Suarez et al.[[44]] 1998 evaluated the efficacy of intravenous bolus administration of 23.4% saline
and found that there was a significant reduction in intracranial pressure and augmentation
in the cerebral perfusion pressure in patients with refractory intracranial pressure
in patients with intracranial disorders. Rockswold et al.[[45]] 2009 found that 23.4% of hypertonic saline decreases the intracranial presure by
mean of 8.3 mmHg (P < 0.0001) and there was improvement in brain tissue oxygenation
by 3.1 mmHg (P < 0.0001) whereas the cerebral perfusion pressure increased by mean
of 6 mmHg (P < 0.0001). The clinical outcome of the patient at 6 months' post-injury
showed that 48% of favorable outcome while mortality was 28%. Paredes-Andrade et al.[[46]] 2012 found that 23.4% hypertonic saline bolus was effective for the reduction of
intracranial pressure in patients with severe TBI despite the presence of high serum
and CSF osmolalities.
DeWitt et al.[[47]] evaluated the effect of resuscitation with 3.0% NaCl, 0.9% NaCl, and 10% hydroxyl
ethyl starch in cats subjected to fluid percussion injury and hemorrhagic hypotension.

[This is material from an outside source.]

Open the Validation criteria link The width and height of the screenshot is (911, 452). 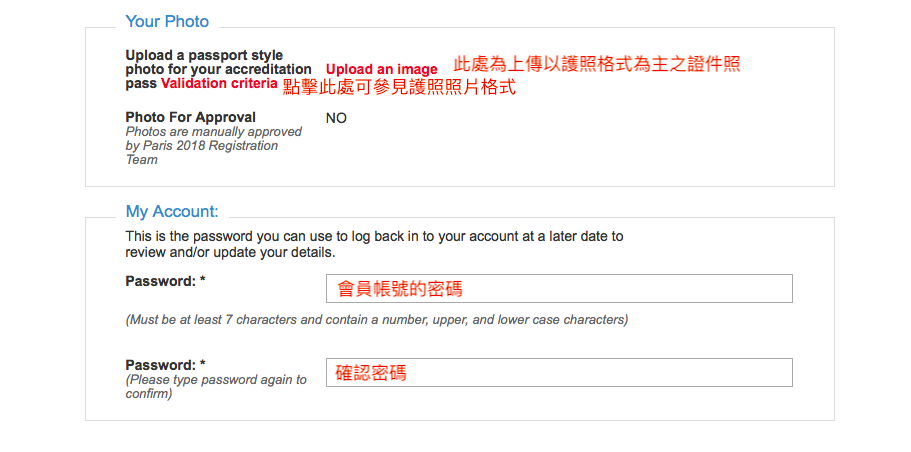tap(219, 83)
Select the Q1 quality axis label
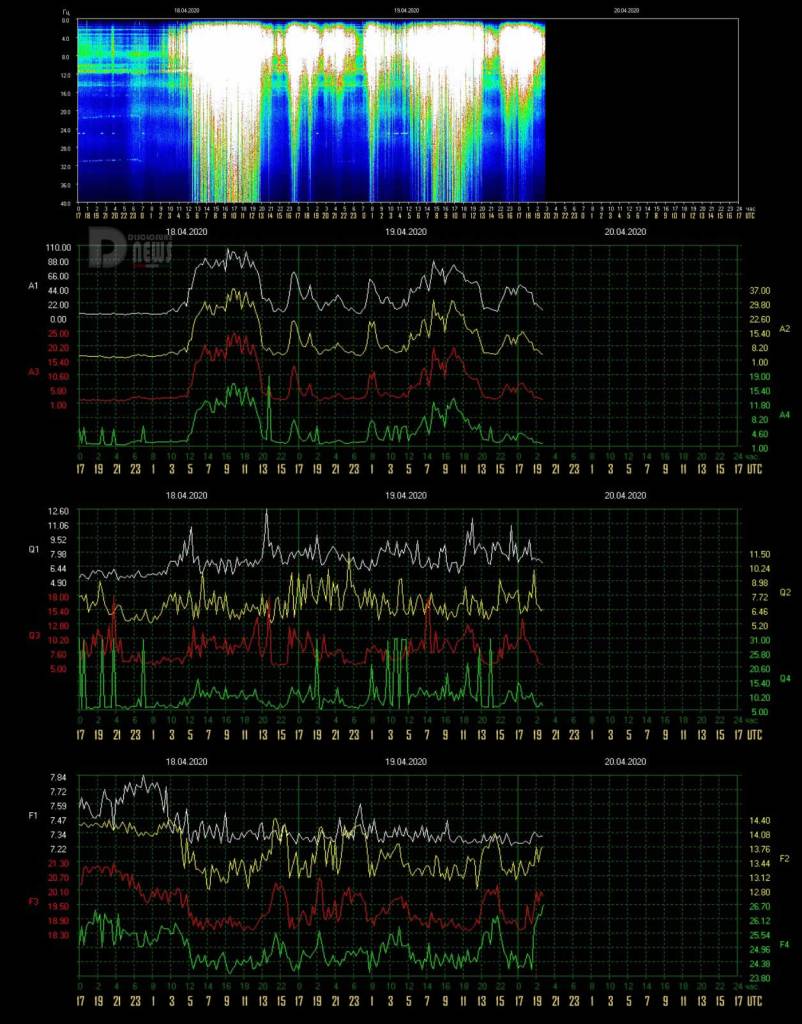Screen dimensions: 802x1024 33,550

There were no significant differences in ICP, cerebral oxygenation, or cerebral blood
flow at 60 and 120 min after the administration of fluid boluses. Weinstsabl et al.[[48]] found that in 10 patients with TBI the ICP was decreased, and HS improved cerebral
perfusion pressure in 7.5% hydroxyethyl starch. Fisher et al.[[49]] compared the efficacy of 3% saline and 0.9% saline infusions on elevated ICP in
pediatric patients with TBI. They found that mean ICP was lowered by a magnitude of
4 mm Hg for 2 h after infusion in the group that received 3% saline without changes
in central venous pressure or renal function.

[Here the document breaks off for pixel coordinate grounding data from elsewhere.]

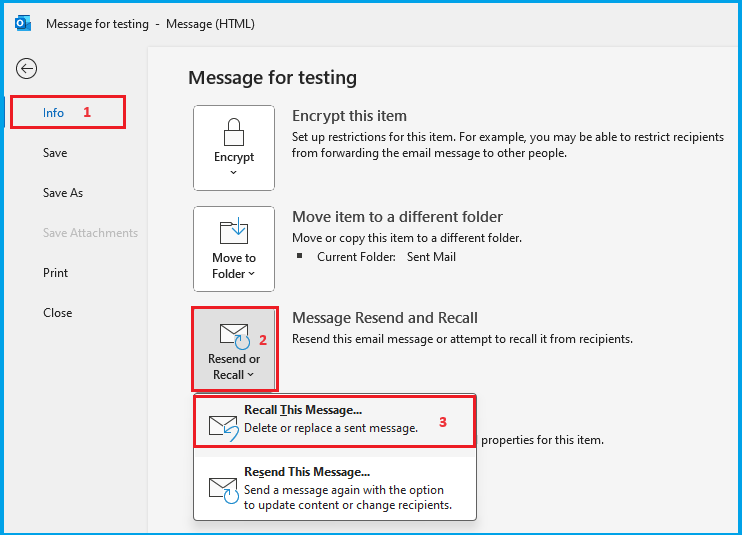Open the Move to Folder dropdown chevron

pos(251,274)
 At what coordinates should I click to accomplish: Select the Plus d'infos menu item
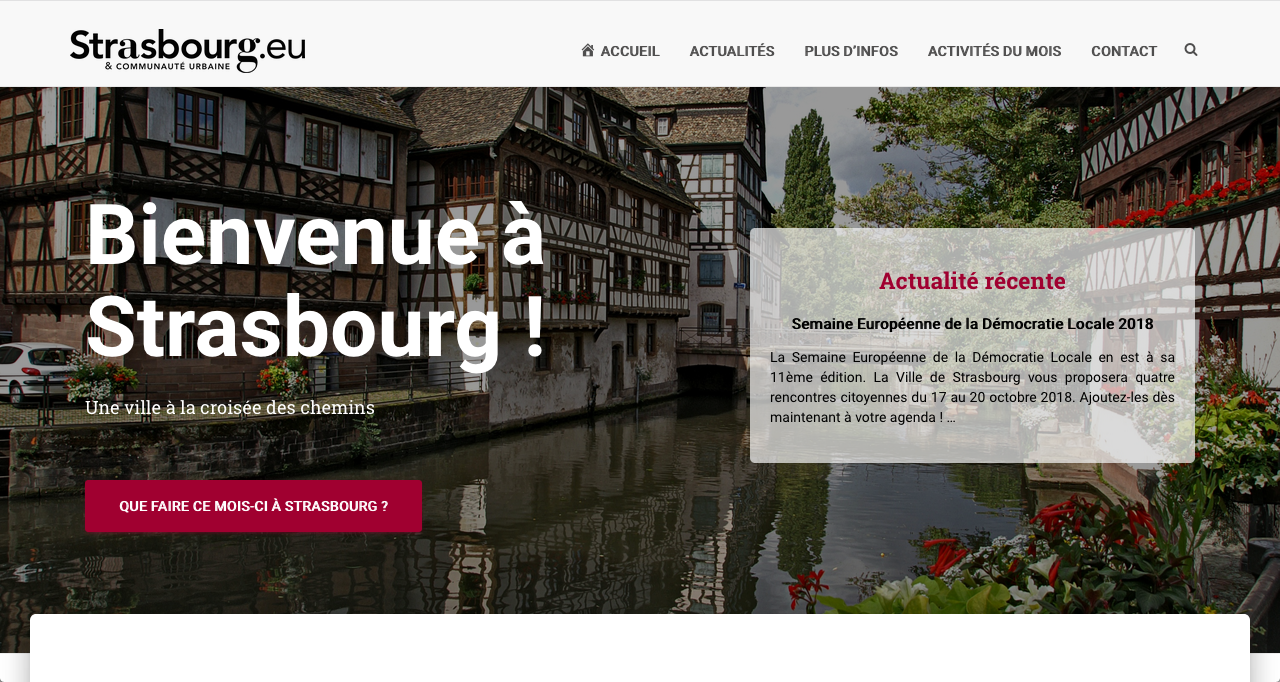pos(851,51)
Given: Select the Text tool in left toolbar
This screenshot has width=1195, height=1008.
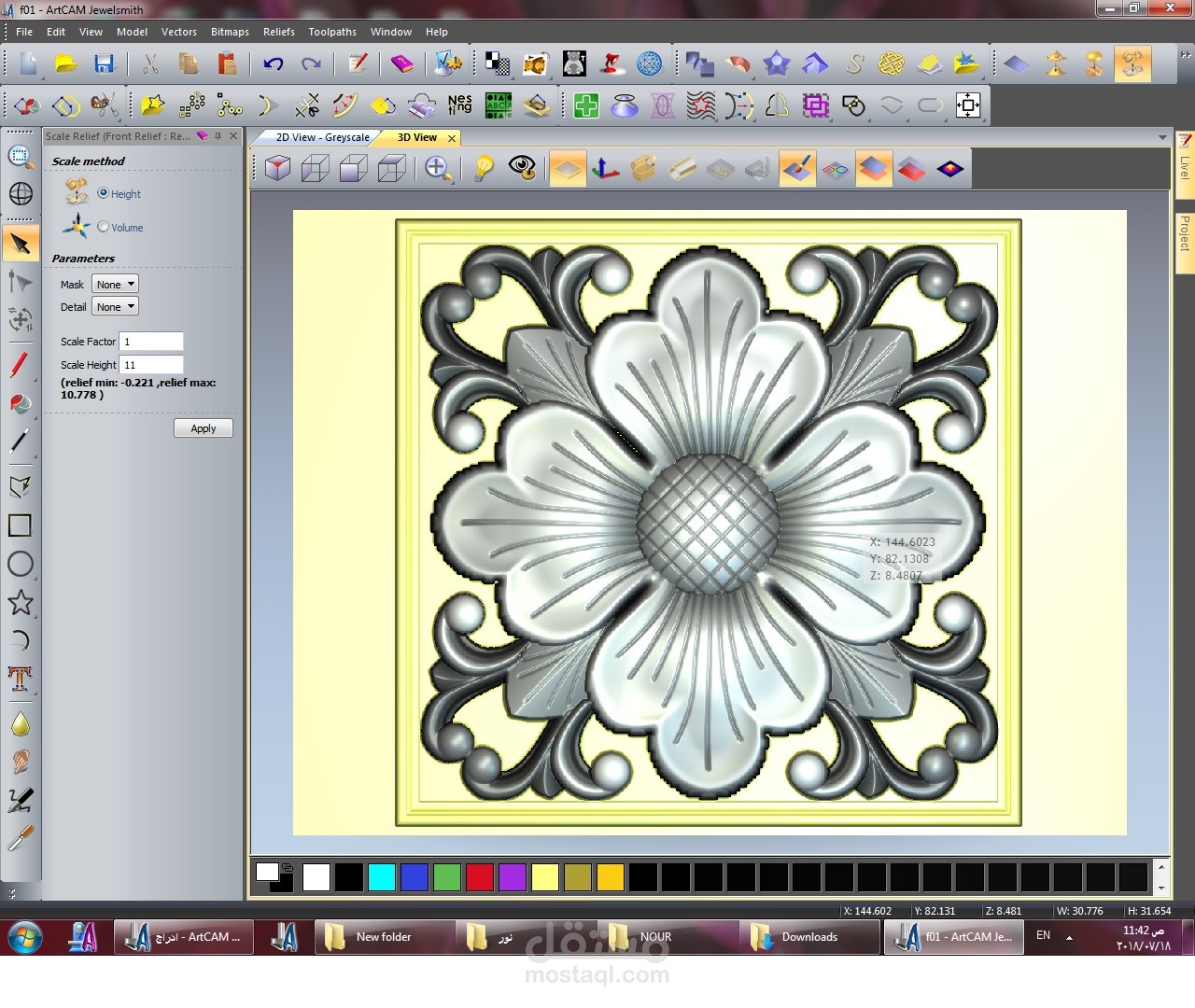Looking at the screenshot, I should pos(20,679).
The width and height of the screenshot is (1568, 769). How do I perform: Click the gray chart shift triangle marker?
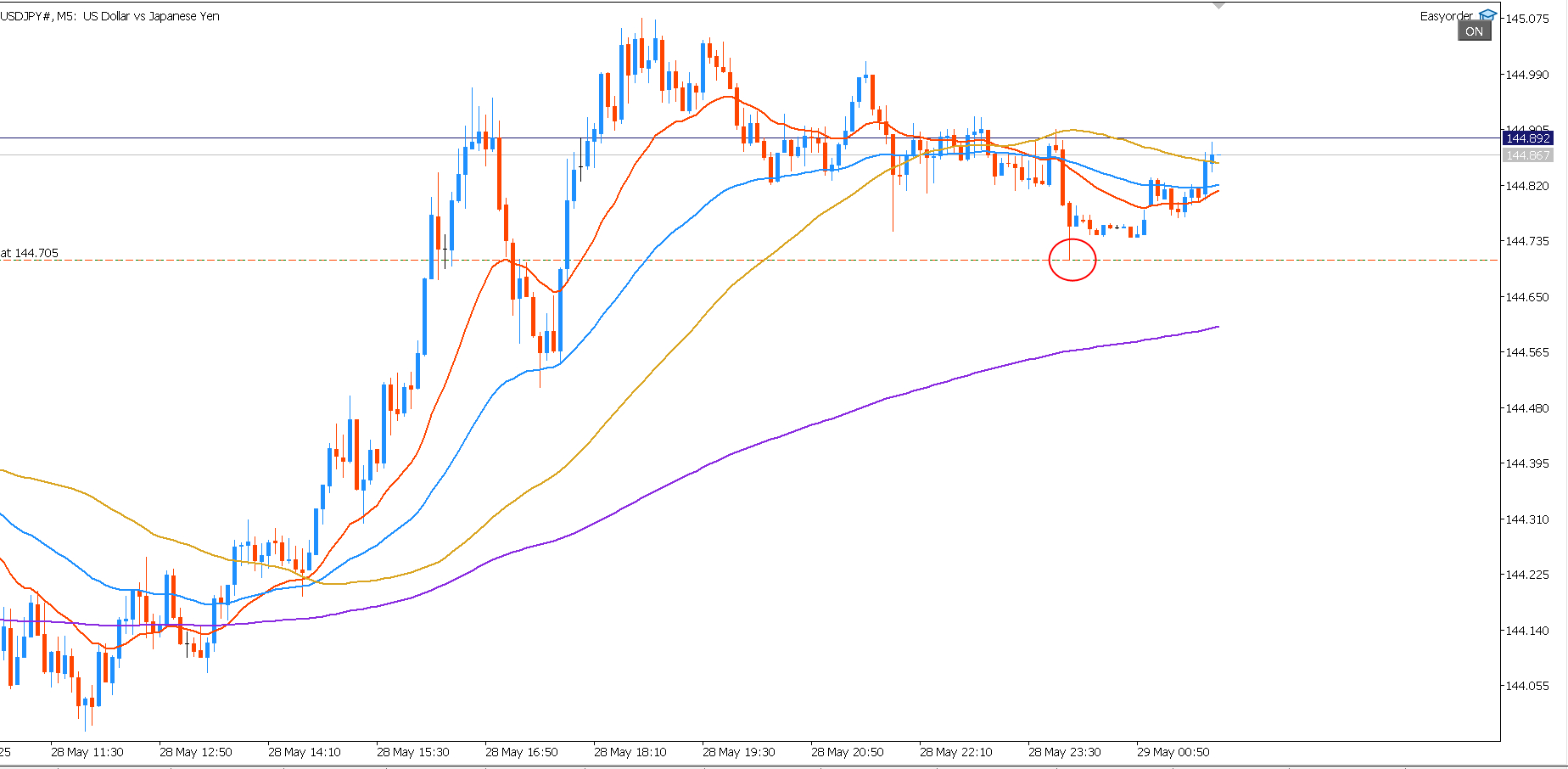(x=1219, y=5)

In addition, more evidence is required regarding the use of various kinds of hypertonic
saline in patients with TBI and the role of different osmotherapies in improving the
prognosis of patients with TBI.
Our study has several limitations. First, there is the possibility of selection and
publication bias in our systematic review, since only two reviewers carried out this
part of the process and he is part of the largest trial in this systematic review.

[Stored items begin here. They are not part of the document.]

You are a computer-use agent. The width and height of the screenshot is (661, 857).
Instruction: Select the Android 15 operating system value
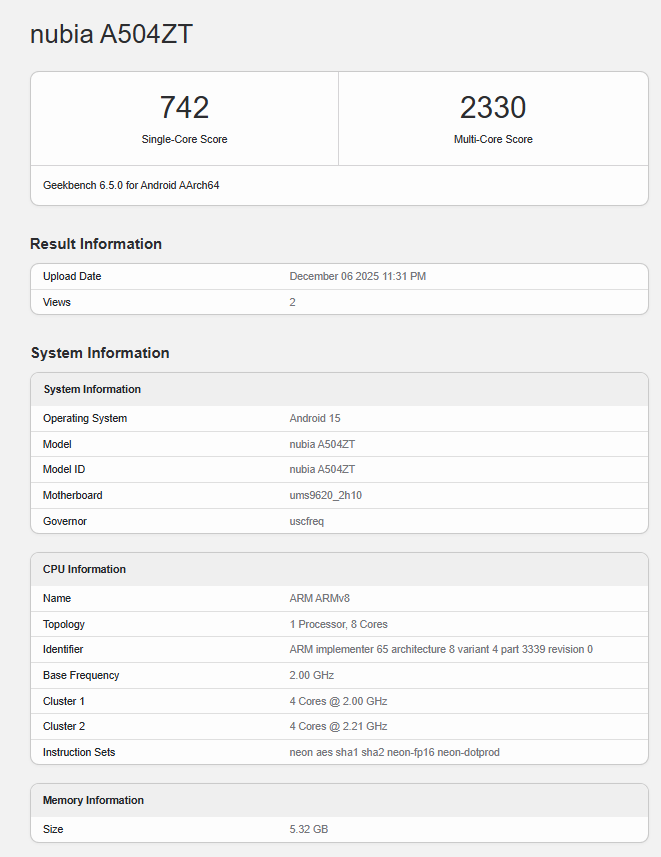315,418
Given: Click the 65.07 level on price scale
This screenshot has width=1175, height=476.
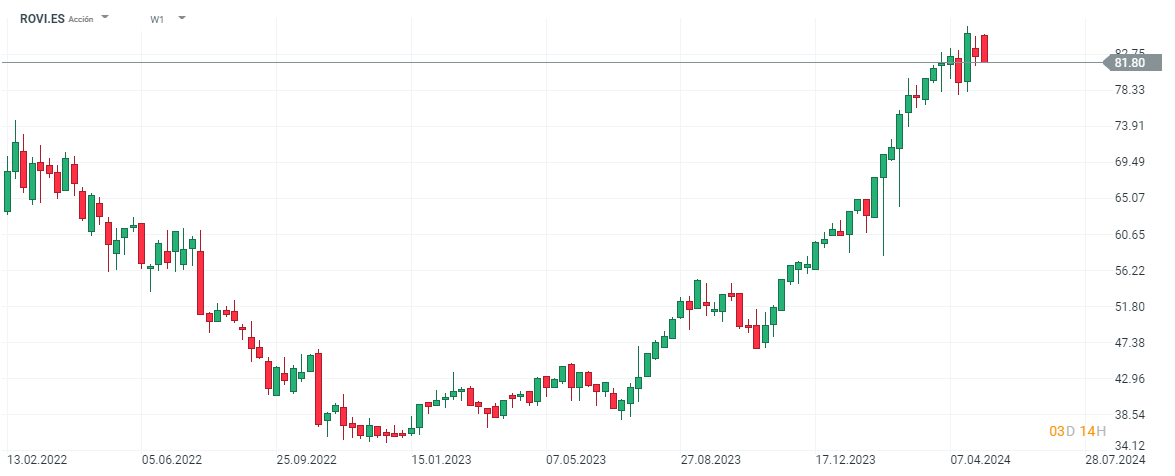Looking at the screenshot, I should 1130,198.
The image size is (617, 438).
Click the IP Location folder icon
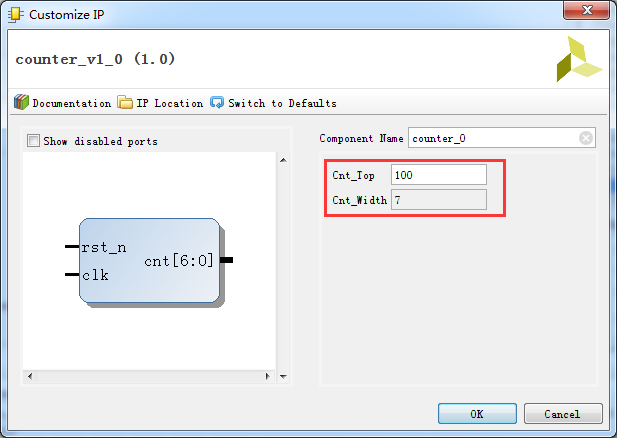click(x=125, y=102)
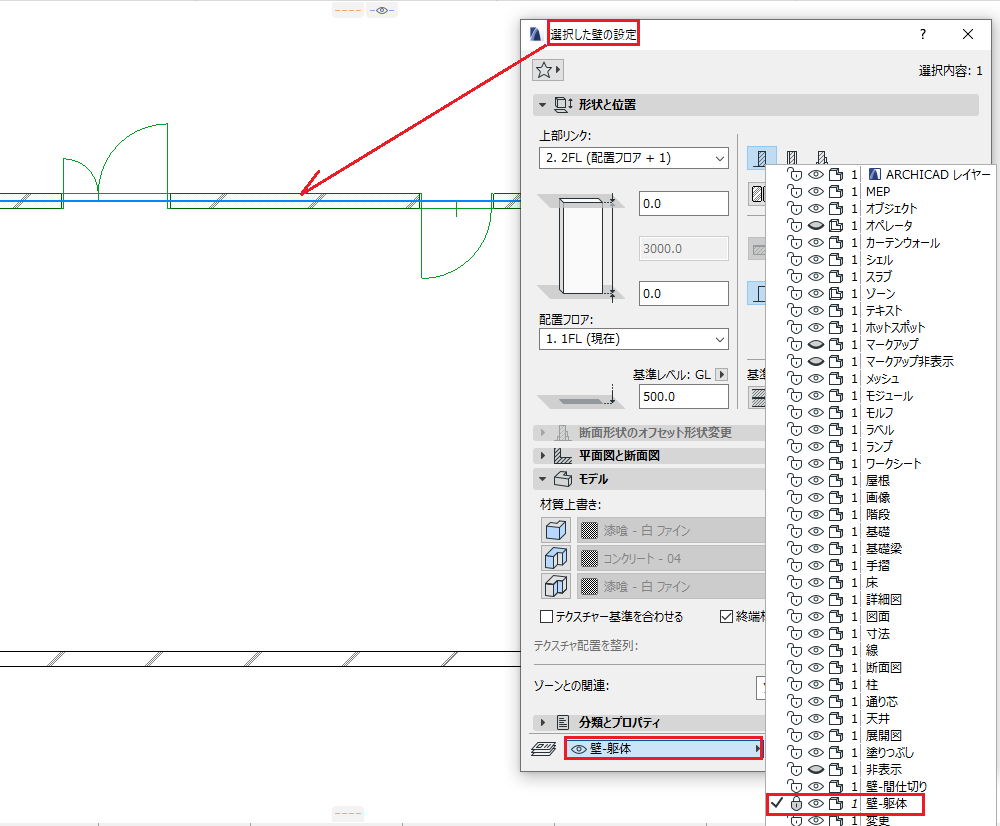
Task: Open the 壁-躯体 layer selector button
Action: click(x=663, y=749)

He might, therefore, be more influenced by the positive trial results than by the
negative ones. However, we tried to limit such bias by doing the following steps:
A gray literature review, in which we reviewed the abstracts from several meetings
to capture any RCT that was presented as an abstract but not published because of
a negative result. Indeed, one abstract was found with a negative result, and it was
included in the meta-analysis (this abstract was available in the electronic research
record, however). Second, the lack of access to individual patient's data is one of
the limitations. Third, there were few trials using different types of hypertonic
solutions for the management of patients. Finally, our meta-analysis results cannot
be generalized to all forms of TBI since we restricted mostly to moderate and severe
TBI.
Conclusion
Our data point to a possible signal of reducing the financial burden by decreasing
the number of interventions and length of ICU stay. However, there does not exist
a significant difference in improving the clinical outcome and reducing mortality
in hypertonic solutions as compared to crystalloid in patients with TBI. Therefore,
it is needed to design an RCT with less bias, and large sample size, for future comparing
various concentrations of hypertonic solutions in patients with TBI.